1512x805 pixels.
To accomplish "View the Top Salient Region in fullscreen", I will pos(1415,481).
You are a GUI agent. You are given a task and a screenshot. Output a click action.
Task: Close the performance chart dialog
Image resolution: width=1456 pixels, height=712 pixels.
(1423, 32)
......
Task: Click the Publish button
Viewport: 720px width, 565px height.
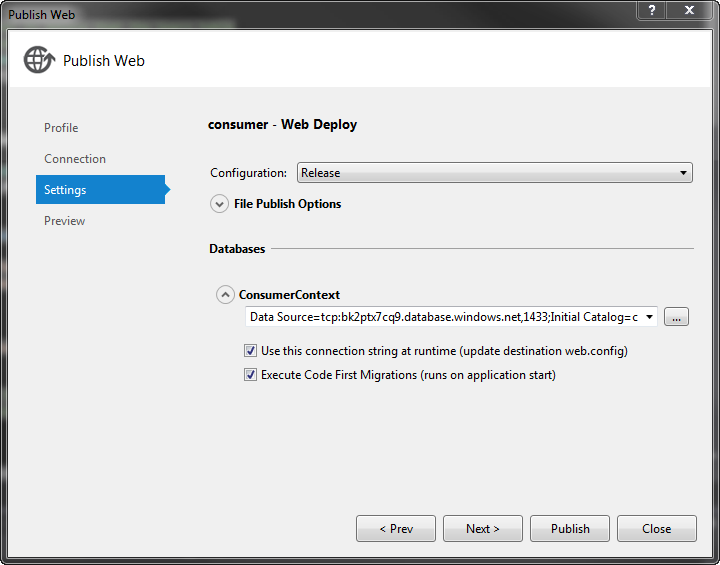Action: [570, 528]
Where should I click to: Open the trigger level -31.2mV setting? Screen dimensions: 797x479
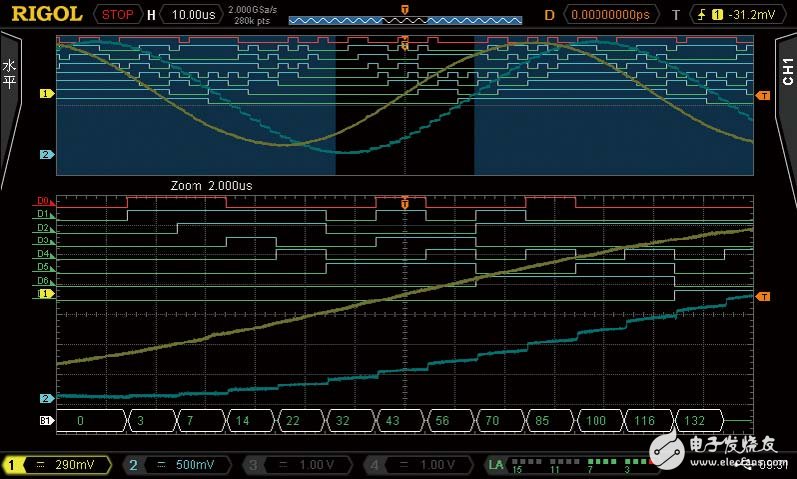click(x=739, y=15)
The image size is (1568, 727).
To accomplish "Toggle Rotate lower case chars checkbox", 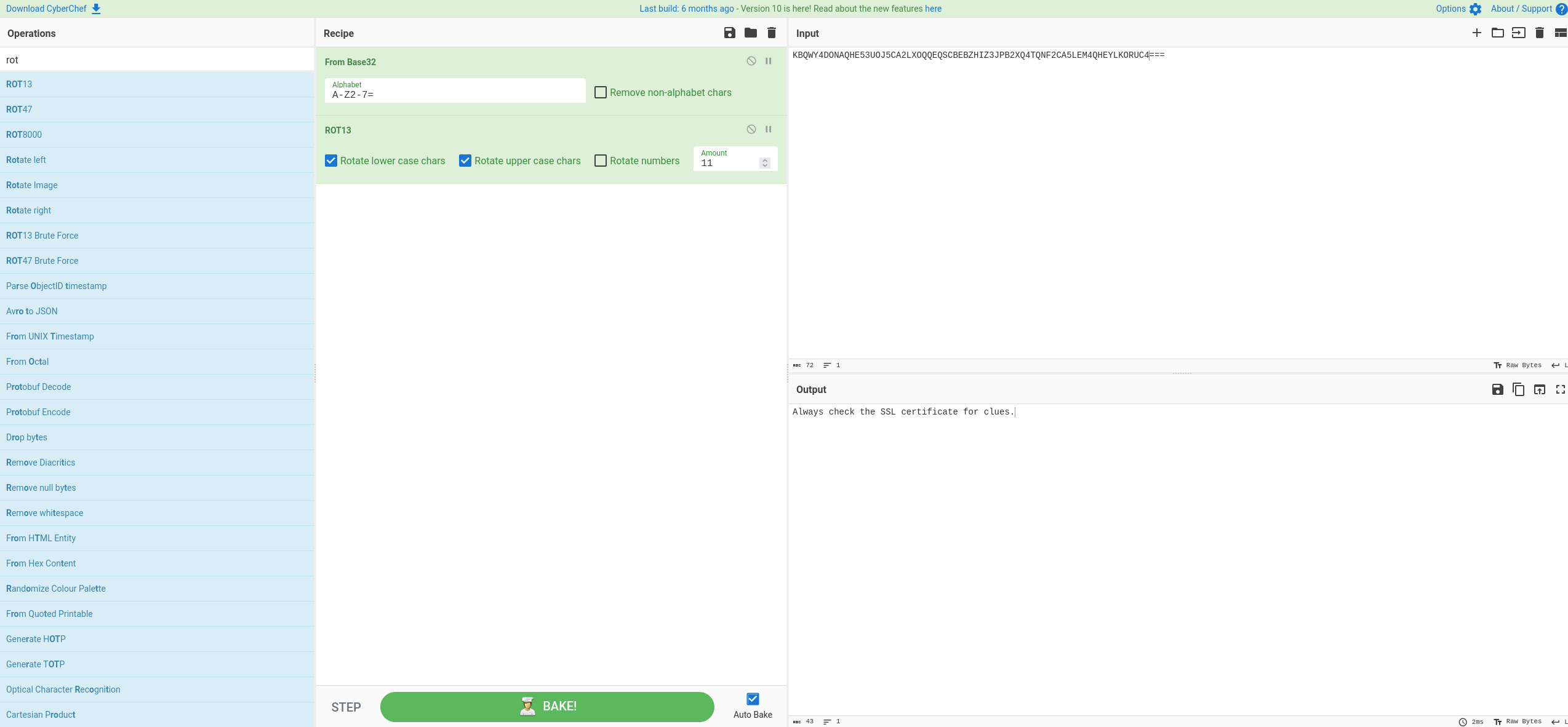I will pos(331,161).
......
TO DO
How many lines in the data above contain the string "pixels"? Reply with the number alone.

OUTPUT BELOW
2